RECORDED DATA
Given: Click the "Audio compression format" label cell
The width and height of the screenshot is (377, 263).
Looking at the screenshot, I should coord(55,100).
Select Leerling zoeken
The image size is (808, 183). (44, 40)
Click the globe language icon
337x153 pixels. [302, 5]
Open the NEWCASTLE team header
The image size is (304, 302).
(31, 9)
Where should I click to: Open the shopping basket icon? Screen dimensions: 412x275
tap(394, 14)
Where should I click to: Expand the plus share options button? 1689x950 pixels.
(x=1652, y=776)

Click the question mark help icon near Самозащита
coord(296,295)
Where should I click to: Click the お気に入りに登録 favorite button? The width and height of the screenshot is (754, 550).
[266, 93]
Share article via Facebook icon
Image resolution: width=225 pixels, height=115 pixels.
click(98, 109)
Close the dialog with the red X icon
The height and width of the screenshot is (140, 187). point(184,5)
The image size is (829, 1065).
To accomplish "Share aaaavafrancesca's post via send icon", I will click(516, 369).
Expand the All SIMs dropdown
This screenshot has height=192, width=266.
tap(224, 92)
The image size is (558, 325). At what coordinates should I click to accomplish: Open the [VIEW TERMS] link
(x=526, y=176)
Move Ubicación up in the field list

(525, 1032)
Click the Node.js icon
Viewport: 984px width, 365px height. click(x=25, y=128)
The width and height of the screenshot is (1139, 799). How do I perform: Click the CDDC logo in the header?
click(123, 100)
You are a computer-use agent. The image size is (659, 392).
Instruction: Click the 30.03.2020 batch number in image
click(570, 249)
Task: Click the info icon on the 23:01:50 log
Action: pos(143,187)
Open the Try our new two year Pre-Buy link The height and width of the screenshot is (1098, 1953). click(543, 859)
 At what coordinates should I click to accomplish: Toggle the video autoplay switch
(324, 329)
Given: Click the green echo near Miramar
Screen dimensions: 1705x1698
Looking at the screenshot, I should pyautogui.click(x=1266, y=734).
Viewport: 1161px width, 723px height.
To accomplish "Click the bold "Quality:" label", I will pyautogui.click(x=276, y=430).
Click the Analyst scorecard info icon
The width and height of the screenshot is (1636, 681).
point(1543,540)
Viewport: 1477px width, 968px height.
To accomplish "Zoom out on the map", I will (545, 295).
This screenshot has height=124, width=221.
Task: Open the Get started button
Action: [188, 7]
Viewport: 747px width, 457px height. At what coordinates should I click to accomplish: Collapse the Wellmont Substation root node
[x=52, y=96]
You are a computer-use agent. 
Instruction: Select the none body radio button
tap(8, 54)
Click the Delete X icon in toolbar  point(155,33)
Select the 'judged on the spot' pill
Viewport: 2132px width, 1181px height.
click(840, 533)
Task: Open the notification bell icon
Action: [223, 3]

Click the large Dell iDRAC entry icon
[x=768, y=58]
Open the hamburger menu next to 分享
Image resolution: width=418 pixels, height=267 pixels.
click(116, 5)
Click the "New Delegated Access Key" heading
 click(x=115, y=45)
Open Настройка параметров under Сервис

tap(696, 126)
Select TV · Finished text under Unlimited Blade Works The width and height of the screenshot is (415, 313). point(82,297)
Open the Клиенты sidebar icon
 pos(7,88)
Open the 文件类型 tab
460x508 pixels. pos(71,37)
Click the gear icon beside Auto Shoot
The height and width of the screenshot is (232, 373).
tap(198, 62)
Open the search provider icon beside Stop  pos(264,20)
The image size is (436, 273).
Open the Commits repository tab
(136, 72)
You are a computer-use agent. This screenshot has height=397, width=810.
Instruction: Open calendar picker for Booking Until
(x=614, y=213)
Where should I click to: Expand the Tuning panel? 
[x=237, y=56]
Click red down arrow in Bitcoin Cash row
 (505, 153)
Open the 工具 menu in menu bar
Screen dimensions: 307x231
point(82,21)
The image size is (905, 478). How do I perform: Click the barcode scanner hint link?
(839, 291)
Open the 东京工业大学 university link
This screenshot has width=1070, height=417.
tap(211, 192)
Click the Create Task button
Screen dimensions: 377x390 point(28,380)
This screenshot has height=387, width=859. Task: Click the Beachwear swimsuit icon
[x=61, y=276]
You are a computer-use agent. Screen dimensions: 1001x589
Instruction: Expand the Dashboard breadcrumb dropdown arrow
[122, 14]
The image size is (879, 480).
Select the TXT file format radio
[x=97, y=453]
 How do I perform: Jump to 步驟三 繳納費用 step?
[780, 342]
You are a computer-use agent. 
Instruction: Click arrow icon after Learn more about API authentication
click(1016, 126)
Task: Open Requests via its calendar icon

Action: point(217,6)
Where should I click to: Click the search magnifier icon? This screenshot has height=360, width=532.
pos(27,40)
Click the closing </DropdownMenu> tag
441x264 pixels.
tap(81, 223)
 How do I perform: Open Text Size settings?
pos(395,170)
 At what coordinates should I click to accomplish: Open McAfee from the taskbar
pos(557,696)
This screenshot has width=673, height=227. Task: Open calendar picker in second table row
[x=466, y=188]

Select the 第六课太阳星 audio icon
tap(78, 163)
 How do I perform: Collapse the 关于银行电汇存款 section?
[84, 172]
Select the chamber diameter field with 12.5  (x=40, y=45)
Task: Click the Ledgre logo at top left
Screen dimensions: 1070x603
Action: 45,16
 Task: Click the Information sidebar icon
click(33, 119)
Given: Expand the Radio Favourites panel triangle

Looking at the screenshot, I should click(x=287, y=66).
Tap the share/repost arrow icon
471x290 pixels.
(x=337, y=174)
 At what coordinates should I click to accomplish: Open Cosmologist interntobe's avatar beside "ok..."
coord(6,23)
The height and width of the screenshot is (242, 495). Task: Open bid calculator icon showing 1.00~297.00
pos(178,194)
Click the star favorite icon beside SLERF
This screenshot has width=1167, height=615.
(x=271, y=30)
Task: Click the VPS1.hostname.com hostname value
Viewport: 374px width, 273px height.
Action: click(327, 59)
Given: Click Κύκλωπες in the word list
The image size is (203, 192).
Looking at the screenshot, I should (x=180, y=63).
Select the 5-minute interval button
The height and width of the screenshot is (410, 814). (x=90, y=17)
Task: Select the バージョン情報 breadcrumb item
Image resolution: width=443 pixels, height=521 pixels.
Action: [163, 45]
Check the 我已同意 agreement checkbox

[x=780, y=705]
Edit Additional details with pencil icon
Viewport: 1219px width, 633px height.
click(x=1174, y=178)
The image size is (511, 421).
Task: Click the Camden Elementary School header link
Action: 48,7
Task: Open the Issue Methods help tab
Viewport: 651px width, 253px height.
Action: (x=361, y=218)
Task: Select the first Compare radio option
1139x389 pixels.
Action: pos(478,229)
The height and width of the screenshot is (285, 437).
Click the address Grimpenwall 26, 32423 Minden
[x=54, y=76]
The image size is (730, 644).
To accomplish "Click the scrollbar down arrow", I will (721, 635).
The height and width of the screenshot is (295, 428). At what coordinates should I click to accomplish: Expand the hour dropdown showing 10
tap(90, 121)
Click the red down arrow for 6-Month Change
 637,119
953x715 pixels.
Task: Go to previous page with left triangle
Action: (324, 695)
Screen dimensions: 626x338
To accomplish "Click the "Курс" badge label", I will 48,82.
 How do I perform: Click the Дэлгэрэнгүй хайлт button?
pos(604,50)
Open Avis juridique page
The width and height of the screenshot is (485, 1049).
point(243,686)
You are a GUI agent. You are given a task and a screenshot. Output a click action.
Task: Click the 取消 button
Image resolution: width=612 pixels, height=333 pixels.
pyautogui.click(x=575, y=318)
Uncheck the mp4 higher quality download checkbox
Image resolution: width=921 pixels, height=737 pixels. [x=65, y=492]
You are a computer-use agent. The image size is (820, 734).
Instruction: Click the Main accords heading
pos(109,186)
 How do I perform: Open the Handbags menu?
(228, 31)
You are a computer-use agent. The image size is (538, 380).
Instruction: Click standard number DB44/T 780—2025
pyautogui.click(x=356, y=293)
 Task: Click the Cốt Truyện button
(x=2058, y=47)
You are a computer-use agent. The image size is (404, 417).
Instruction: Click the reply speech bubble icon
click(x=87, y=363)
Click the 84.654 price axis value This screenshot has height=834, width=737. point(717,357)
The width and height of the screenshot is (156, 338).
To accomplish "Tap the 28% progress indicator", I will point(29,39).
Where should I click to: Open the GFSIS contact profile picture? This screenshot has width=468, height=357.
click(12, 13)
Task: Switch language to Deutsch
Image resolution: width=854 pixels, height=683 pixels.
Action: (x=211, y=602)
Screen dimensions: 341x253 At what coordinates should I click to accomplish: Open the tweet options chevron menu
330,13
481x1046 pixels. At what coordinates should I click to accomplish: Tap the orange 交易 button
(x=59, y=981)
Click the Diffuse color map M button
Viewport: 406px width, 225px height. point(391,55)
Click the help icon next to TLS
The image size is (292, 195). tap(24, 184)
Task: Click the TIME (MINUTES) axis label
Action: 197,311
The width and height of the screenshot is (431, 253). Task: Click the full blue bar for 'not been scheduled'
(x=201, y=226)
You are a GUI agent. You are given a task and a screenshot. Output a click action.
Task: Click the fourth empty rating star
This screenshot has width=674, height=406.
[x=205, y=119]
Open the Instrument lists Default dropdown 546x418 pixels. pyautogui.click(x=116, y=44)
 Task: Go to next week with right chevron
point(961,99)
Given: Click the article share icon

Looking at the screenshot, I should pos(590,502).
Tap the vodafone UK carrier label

WORK TASK
Beginning at the line above that contains "Where should I click to: Click the お気に入りに登録", return each line exactly through the line that contains "Viewport: 1161px width, 723px height.", and no others.

ANSWER BOX
Where should I click to: Click the お気に入りに登録 favorite button? The width and height of the screenshot is (754, 550).
[266, 93]
Share article via Facebook icon
Image resolution: width=225 pixels, height=115 pixels.
click(98, 109)
Close the dialog with the red X icon
The height and width of the screenshot is (140, 187). point(184,5)
The image size is (829, 1065).
To accomplish "Share aaaavafrancesca's post via send icon", I will click(516, 369).
Expand the All SIMs dropdown
This screenshot has height=192, width=266.
tap(224, 92)
The image size is (558, 325). At what coordinates should I click to accomplish: Open the [VIEW TERMS] link
(x=526, y=176)
Move Ubicación up in the field list

(525, 1032)
Click the Node.js icon
Viewport: 984px width, 365px height. click(x=25, y=128)
The width and height of the screenshot is (1139, 799). How do I perform: Click the CDDC logo in the header?
click(123, 100)
You are a computer-use agent. The image size is (659, 392).
Instruction: Click the 30.03.2020 batch number in image
click(570, 249)
Task: Click the info icon on the 23:01:50 log
Action: pos(143,187)
Open the Try our new two year Pre-Buy link The height and width of the screenshot is (1098, 1953). click(543, 859)
 At what coordinates should I click to accomplish: Toggle the video autoplay switch
(324, 329)
Given: Click the green echo near Miramar
Screen dimensions: 1705x1698
Looking at the screenshot, I should pyautogui.click(x=1266, y=734).
Viewport: 1161px width, 723px height.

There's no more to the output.